What there still is to do to 'win' the game.
Well, my perspective of winning is a bit skewed, because I think it means I can do whatever I wish, including going for both of the bigger endings. Or not.
If I wanted a 'hard' timer...
The timer is not hard, you can increase it with sacrifices. But it's always there, reminding you that you can't just laze about like Smaug. Look what happened to
him, even without a demon invasion!
Fair enough. I still don't want to play with passive decay while I'm basically a big snake keeping a low profile.
Well, you're a snake who has to become a proper dragon ASAP.
Or else.
Possibly just the archmage quietly restoring seals, while the king doesn't demand his attention, since I think I recall you having stated that the archmage is one of the few really against the demons somewhere.
It's a possible interpretation. My take on this is that since there exist
dark archmages, and the Capital needs both protection and someone to keep the politics sane, he really can't go anywhere long enough to matter. It's a pretty common trope, being a mage of awesome power who can't really use it because he'll upset the status quo.

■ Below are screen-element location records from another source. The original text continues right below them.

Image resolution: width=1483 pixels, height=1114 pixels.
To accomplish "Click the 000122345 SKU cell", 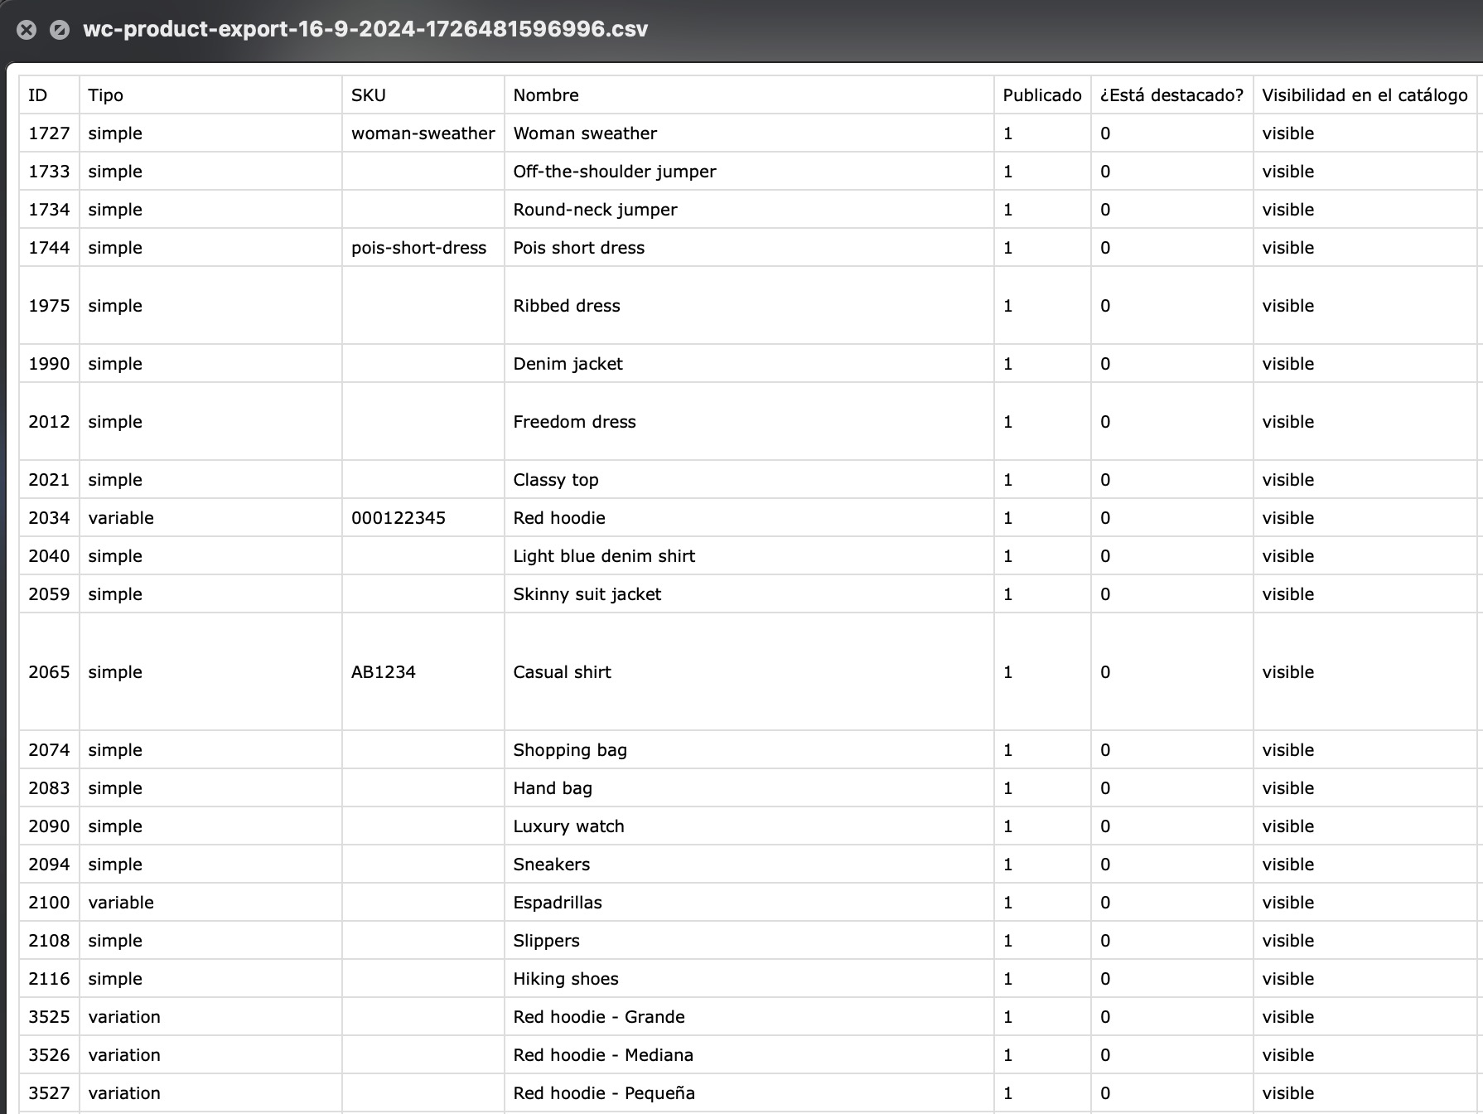I will [x=399, y=518].
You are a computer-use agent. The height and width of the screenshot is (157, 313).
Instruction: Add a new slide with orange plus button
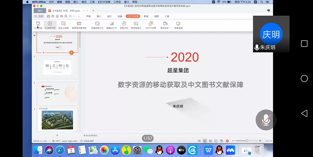[71, 52]
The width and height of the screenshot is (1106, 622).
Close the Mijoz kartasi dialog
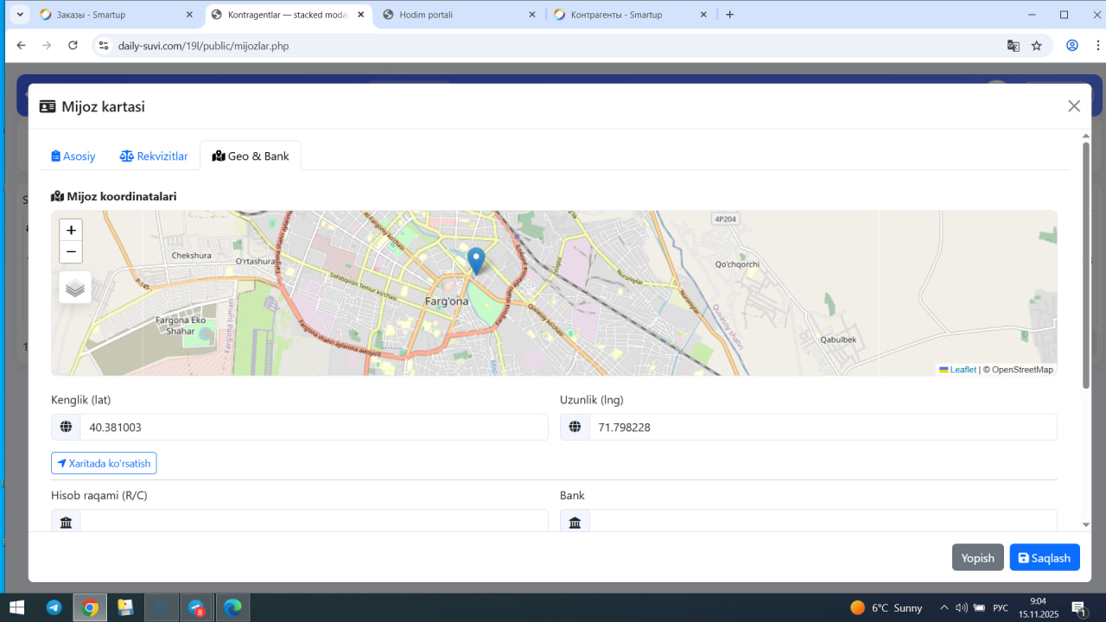pyautogui.click(x=1074, y=106)
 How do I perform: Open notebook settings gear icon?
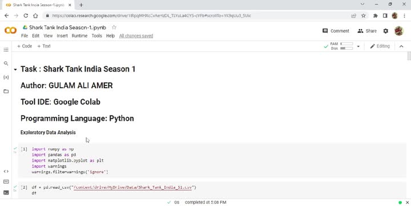click(385, 31)
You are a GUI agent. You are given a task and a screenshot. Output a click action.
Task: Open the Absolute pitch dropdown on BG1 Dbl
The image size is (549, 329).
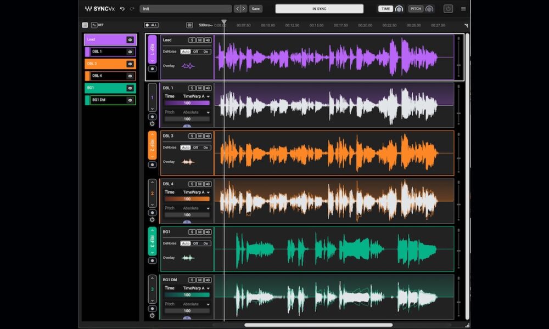[194, 304]

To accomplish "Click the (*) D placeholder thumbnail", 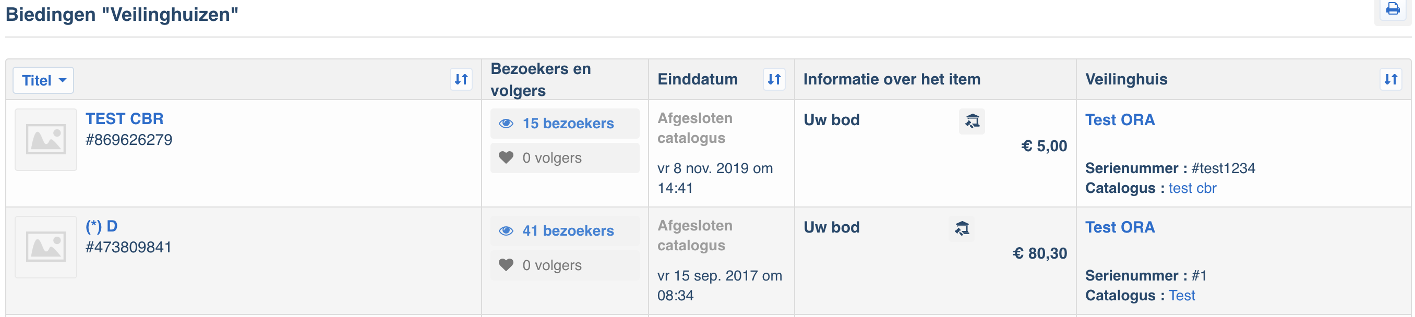I will tap(46, 247).
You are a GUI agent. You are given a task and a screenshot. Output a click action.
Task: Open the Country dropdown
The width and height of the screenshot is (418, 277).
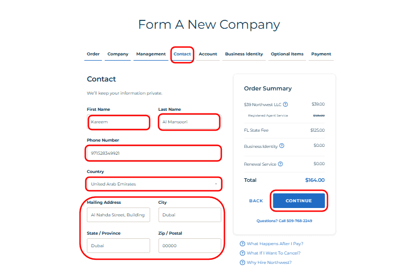click(154, 184)
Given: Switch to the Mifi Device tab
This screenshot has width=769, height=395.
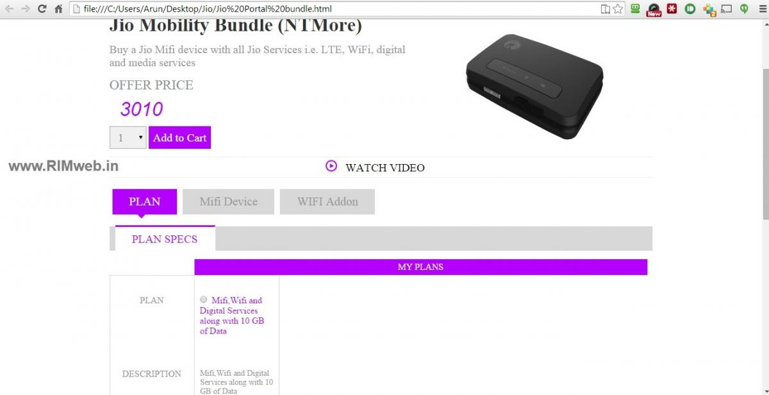Looking at the screenshot, I should click(228, 201).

The King is a paranoid narcissist who might be fine with a sword and leading a battle. But as to effective government, he's like most historical kings: useless where it counts.
After all, from my understanding you start as a cat-sized snake, not a dangerous dragon.
But you're the Dark Lady's progeny, and people remember that. Plus,
someone might have spread around a few rumours that there's a new dragon about.
Or the more reasonable interpretation: the minimum seal decay is what the cultists perform as a sort of background noise, what with the King being a self-centered asshat and the Kingdom going complacent after the war with the Lady. People would go after them when the seals go down
a lot, but with the dragon, they are always thinking "what if it's worth it?"
Edit: Or let me put it this way: the goal of the mod is to survive and prosper as a dragon, overcoming various challenges. It is not to 'experience' the game, because the experience is not particularly deep from a VN or RP point of view. That is, there are lots of better written games with far more consistent and likely nicer art, even ones featuring a monster protagonist. It's basically the same difference as there was between Civ5 and the previous Civs: the former was massively more popular because the default game experience was no longer that of a strategy game. It was 'roleplaying' a rather small culture. Same thing here. Edit2: And DMM is
not Civ5 in the above example.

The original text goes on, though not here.